» **Set exercise 1**:
In the passage on supply chain planning, what does the speaker say is given to each mode of transport in a traditional S&OP process?
» **Set exercise 2**:
Extract the entries from their very first line through the line containing "Action: [x=235, y=32]", both ends included, and reproduce every line unchanged.

» **Source document**:
Yeah. I mean, this is the struggle that all our clients are dealing with, right? I think, you know, one of the ways you do that is really kind of visibility and bringing new capabilities, like AI, to the forefront. So, when we’re thinking about, you know, S&OP planning processes, how do we get better data visibility, how do we get more scenarios factored in than the way AI can to reduce the best result at the lowest cost, but also the most sustainable result. So, we talked about just using one example. If we think about transport planning, and we think about the best mode of transport for the least carbon impact, then the way we do that is by now in a traditional S&OP process by giving a carbon impact score to each mode of transport. So, that can be another factor that’s saying, you know, this would be the more sustainable way to move your product. So, again, I think it’s using the data, the tools, and the new capabilities to really give new visibility to the options.

Data extracted from a collection

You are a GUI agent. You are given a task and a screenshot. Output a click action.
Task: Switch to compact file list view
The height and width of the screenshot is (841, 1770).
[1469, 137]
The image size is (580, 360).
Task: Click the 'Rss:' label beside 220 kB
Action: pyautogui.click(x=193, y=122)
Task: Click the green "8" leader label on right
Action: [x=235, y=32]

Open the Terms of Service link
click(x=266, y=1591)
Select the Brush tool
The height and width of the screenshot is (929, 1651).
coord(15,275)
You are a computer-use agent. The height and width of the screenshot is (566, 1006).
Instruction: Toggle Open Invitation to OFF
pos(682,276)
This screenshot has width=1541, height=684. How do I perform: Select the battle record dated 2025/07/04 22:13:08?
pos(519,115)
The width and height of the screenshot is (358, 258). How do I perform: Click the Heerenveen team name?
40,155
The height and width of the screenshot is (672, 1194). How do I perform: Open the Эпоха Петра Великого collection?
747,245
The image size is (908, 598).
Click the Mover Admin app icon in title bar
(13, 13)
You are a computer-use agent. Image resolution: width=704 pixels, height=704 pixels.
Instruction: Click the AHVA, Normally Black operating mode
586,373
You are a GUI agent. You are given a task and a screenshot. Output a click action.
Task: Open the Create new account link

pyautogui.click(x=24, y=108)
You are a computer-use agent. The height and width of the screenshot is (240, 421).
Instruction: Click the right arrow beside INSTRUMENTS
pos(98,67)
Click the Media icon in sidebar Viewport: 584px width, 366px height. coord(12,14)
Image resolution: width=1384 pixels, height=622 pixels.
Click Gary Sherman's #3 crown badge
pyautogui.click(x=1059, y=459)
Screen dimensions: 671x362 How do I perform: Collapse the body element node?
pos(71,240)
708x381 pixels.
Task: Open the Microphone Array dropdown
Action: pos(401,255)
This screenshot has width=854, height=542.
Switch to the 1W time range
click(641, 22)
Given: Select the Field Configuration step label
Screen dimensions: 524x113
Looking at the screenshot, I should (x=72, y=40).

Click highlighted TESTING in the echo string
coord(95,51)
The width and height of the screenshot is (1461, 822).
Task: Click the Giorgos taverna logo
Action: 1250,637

» **Final result 1**:
A carbon impact score.

» **Final result 2**:
You are a GUI agent. You are given a task and a screenshot. Output a click action.
Task: Switch to compact file list view
The height and width of the screenshot is (841, 1770).
[1469, 137]
The image size is (580, 360).
Task: Click the 'Rss:' label beside 220 kB
Action: pyautogui.click(x=193, y=122)
Task: Click the green "8" leader label on right
Action: [x=235, y=32]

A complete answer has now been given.